Apple, Amazon, Alphabet: Tech giants stumble on quarterly reports

The online boom from the corona pandemic seems to be fading. The past quarter was not ideal for Apple, Amazon and Google's parent company Alphabet - for various reasons.

Apple, Amazon and Google group Alphabet all faced headwinds for their businesses in the past quarter. The stock exchange was quite disappointed with its numbers after the soaring in the corona pandemic. While Apple's iPhone production bottlenecks are fatal, Amazon has to spend more money than expected to initiate necessary austerity measures.

The iPhone group is usually a money printing machine in the Christmas quarter - but this time there was a problem with Apple's most important product. Corona lockdowns in Chinese factories caused bottlenecks for the lucrative iPhone 14 Pro in November and December. iPhone revenues fell by a good eight percent and dragged down group sales. CEO Tim Cook was convinced that without the shortage, the iPhone business would have grown even in an overall weak smartphone market.

Instead of the usual record figures, there was now a drop in sales of a good five percent to 117.2 billion dollars. The bottom line was a quarterly profit of just under $30 billion - $4.6 billion less than a year earlier. The stock fell more than 3 percent in after-hours trading on Thursday. In the current quarter, Apple sees sales under pressure from the weak economy and unfavorable exchange rates.

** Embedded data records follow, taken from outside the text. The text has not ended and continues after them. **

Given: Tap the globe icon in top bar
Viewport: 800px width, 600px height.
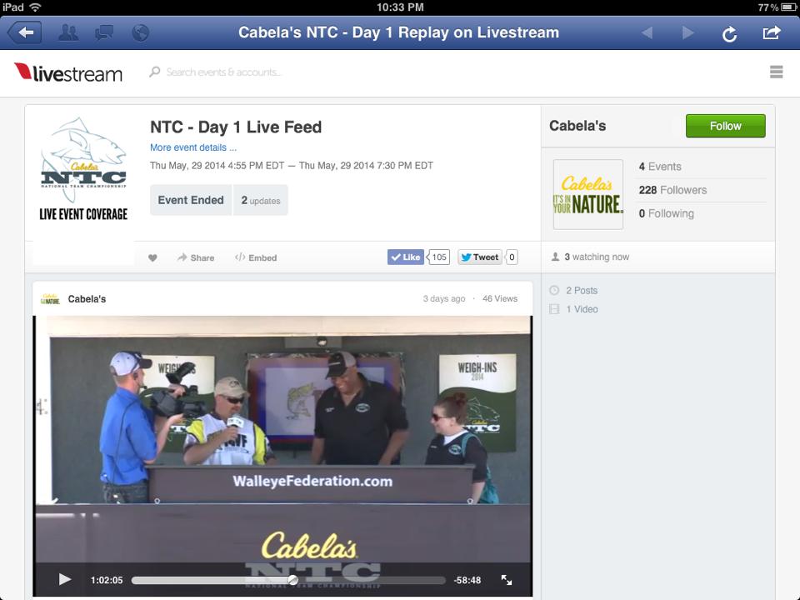Looking at the screenshot, I should [140, 33].
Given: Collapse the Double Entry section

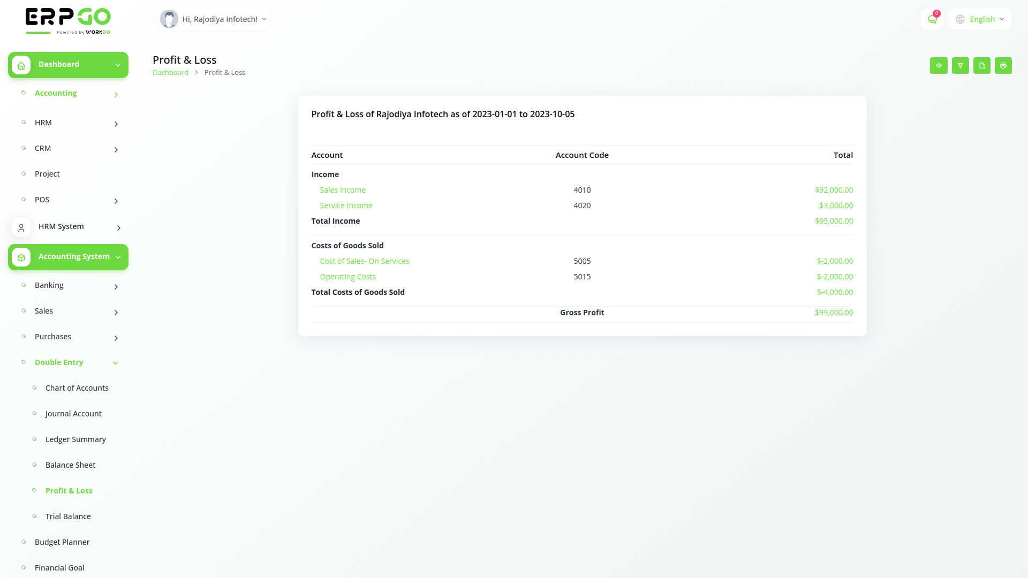Looking at the screenshot, I should click(116, 362).

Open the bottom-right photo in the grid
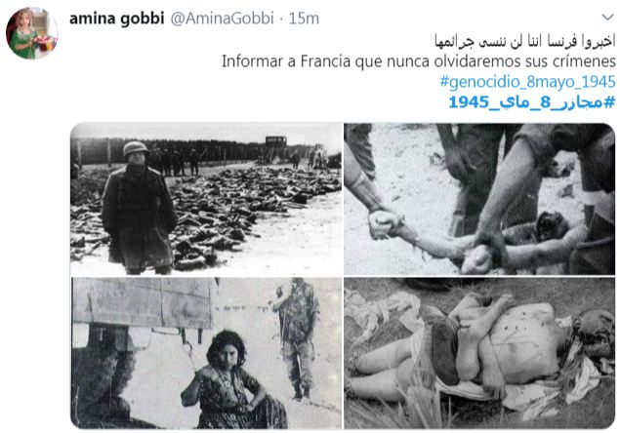(x=479, y=353)
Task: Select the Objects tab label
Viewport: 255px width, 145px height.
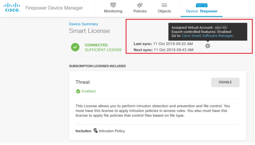Action: click(164, 11)
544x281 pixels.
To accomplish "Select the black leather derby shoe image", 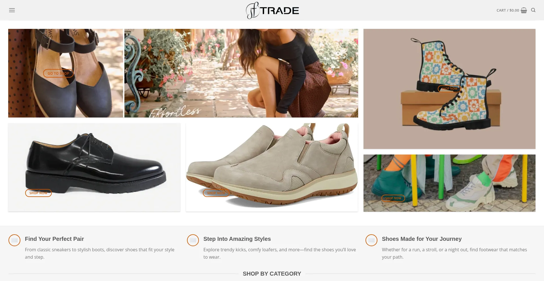I will pos(94,167).
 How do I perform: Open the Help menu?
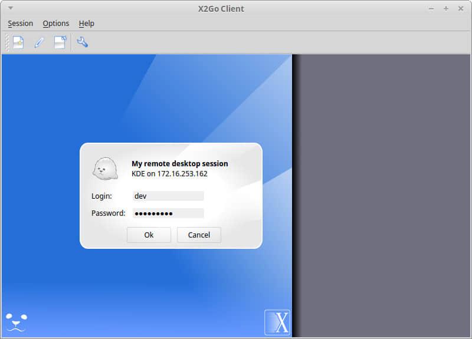(87, 24)

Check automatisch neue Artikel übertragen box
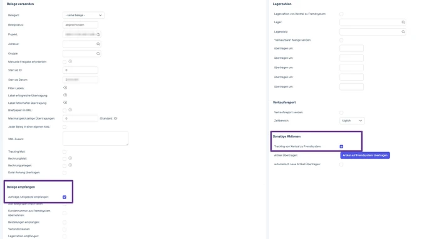point(341,165)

Despite fears of inflation and recession, Amazon made more sales than expected in the Christmas quarter. Revenues increased 9 percent to $149.2 billion. However, higher spending pushed operating profit down from $3.5 billion to $2.7 billion. The world's largest online retailer had to spend a lot of money on austerity measures such as the closure of unprofitable shops and a large wave of layoffs. What is intended to reduce costs in the long term initially caused some.

Net income was just $278 million in the fourth quarter. This was mainly due to a value correction of the stake in the weakening electric car manufacturer Rivian. The figures were not well received by investors: the share initially fell by five percent after the trading session. Amazon's outlook for the current quarter disappointed with a sales forecast of $121 billion to $126 billion and an expected operating profit of between zero and four billion. In addition, the important cloud business has not recently grown as strongly as hoped.

Google, as the core of the group, felt the lull in the online advertising market in the past quarter. The advertising business for the search engine and video platform YouTube fell by around 3.6 percent to $59 billion. However, gains in cloud services and good currency deals helped close the gap. The parent Alphabet was able to show a one percent increase in sales to a good 76 billion dollars. Analysts had expected more. The stock lost nearly 5 percent in after-hours trading. Bottom line, profits fell by a good third to $13.6 billion.

In the midst of the hype about the text machine ChatGPT, Google is preparing its competitor's software for public use after a long hesitation. Google users should be able to interact "very soon" with such language systems, among other things as a supplement to web searches, said CEO Sundar Pichai. Google has had its voice software used internally by employees for the past few years, but shied away from a broad market launch due to the risk of misuse.